**EXERCISES:**
- a) List every procedure that the passage on HPCToolkit and the FLASH code names.
- b) Continue the passage on HPCToolkit and the FLASH code from its last sentence.

Figure 1.3: A time-centric view of part of an execution of the University of Chicago’s FLASH code on 256 cores of a Blue Gene/P. The figure shows a detail from the end of the initialization phase and part of the first iteration of the solve phase. The largest pane in the figure shows the activity of cores 2–95 in the execution during a time interval ranging from 69.376s–85.58s during the execution. Time lines for threads are arranged from top to bottom and time flows from left to right. The color at any point in time for a thread indicates the procedure that the thread is executing at that time. The right pane shows the full call stack of thread 85 at 84.82s into the execution, corresponding to the selection shown by the white crosshair; the outermost procedure frame of the call stack is shown at the top of the pane and the innermost frame is shown at the bottom. This view highlights that even though FLASH is an SPMD program, the behavior of threads over time can be quite different. The purple region highlighted by the cursor, which represents a call by all processors to `mpi_allreduce`, shows that the time spent in this call varies across the processors. The variation in time spent waiting in `mpi_allreduce` is readily explained by an imbalance in the time processes spend a prior prolongation step, shown in yellow. Further left in the figure, one can see differences among ranks executing on different cores in each node as they await the completion of an `mpi_allreduce`. A rank executing on one core of each node waits in `DCMF_Messager_advance` (which appears as blue stripes) while ranks executing on other cores in each node wait in a helper function (shown in green). In this phase, ranks await the delayed arrival of a few of their peers who have extra work to do inside `simulation_initblock` before they call `mpi_allreduce`.#

By working at the machine-code level, HPCToolkit accurately measures and attributes costs in executions of multilingual programs, even if they are linked with libraries available only in binary form. HPCToolkit supports performance analysis of fully optimized code. It measures and attributes performance metrics to shared libraries that are dynamically loaded at run time. The low overhead of HPCToolkit’s sampling-based measurement is particularly important for parallel programs because measurement overhead can distort program behavior.

**RECORDED DATA:**

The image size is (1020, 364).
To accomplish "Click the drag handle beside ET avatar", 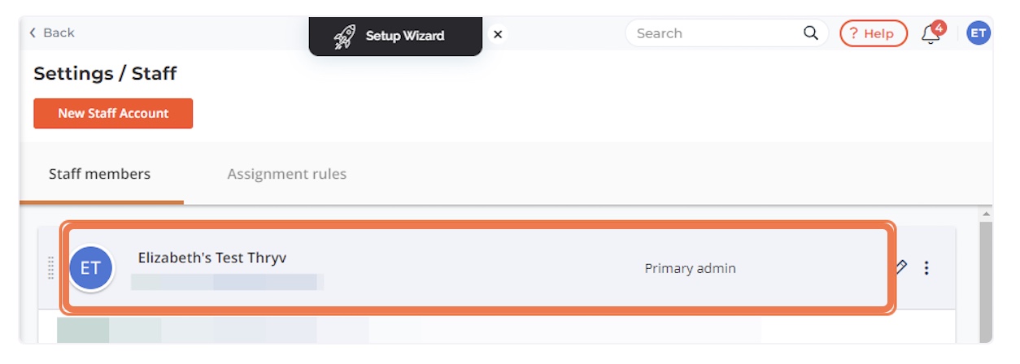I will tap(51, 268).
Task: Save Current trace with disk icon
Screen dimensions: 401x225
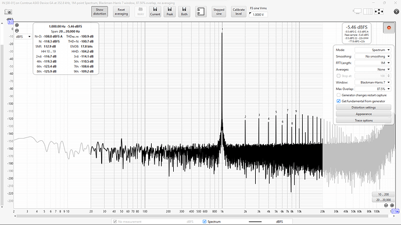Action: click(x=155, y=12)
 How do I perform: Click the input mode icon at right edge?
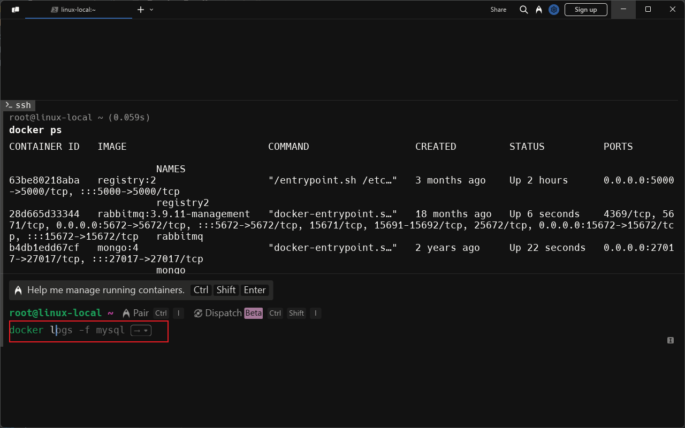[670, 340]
* * *
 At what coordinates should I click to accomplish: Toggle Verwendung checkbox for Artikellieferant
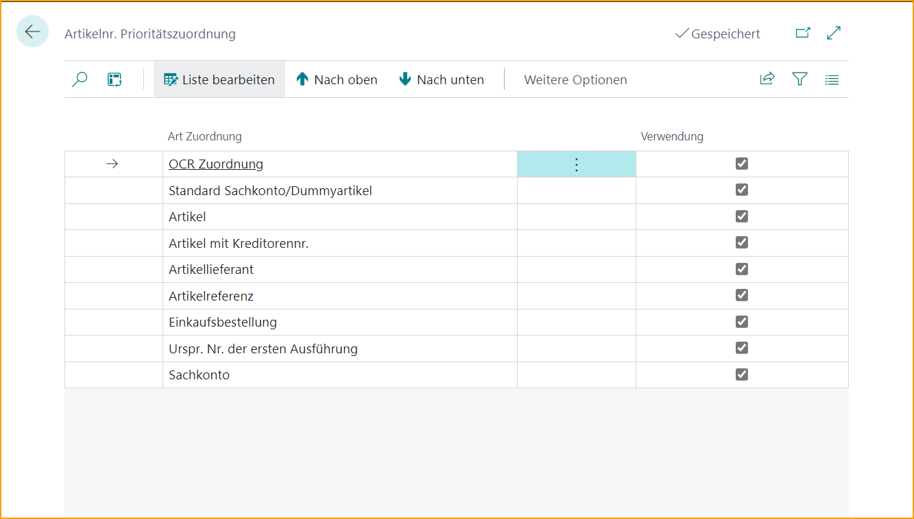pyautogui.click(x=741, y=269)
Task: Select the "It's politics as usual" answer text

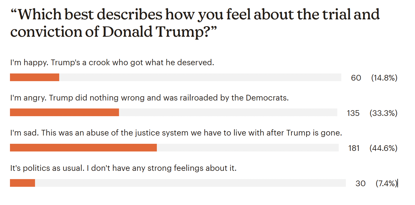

**EXERCISE ANSWERS:**
- a) mpi_allreduce, DCMF_Messager_advance, simulation_initblock

- b)
HPCToolkit is especially good at pinpointing scaling losses in parallel codes, both within multicore nodes and across the nodes in a parallel system. Using differential analysis of call path profiles collected on different numbers of threads or processes, one can quantify scalability losses and pinpoint their causes to individual lines of code executed in particular calling contexts (Coarfa et al. 2007). We have used this technique to quantify scaling losses in leading science applications across thousands of processor cores on Cray and IBM Blue Gene systems, associate them with individual lines of source code in full calling context (Tallent, Mellor-Crummey, and Fagan 2009; Tallent, Adhianto, and Mellor-Crummey 2010), and quantify scaling losses in science applications within compute nodes at the loop nest level due to competition for memory bandwidth in multicore processors (Tallent et al. 2008). We have also developed techniques for efficiently attributing the idleness in one thread to its cause in another thread (Tallent, Mellor-Crummey, and Fagan 2009; Tallent, Mellor-Crummey, and Porterfield 2010).

HPCToolkit is deployed on many DOE supercomputers, including the El Capitan exacale supercomputer (AMD MI300A APUs) at Lawrence Livermore National Laboratory, the Frontier exascale supercomputer (AMD Trento CPUs + MI250X GPUs) at Oak Ridge National Laboratory, the Aurora exascale supercomputer (Intel Sapphire Rapids CPUs + Intel Max GPUs) at Argonne’s Leadership Computing Facility, the Crossroads supercomputer (Intel Sapphire Rapids) at Los Alamos National Laboratory, and the Kestrel HPC platform, which includes both GPU-accelerated nodes (AMD Genoa + NVIDIA H100) and CPU-only nodes (Intel Sapphire Rapids) at the National Renewable Energy Laboratory.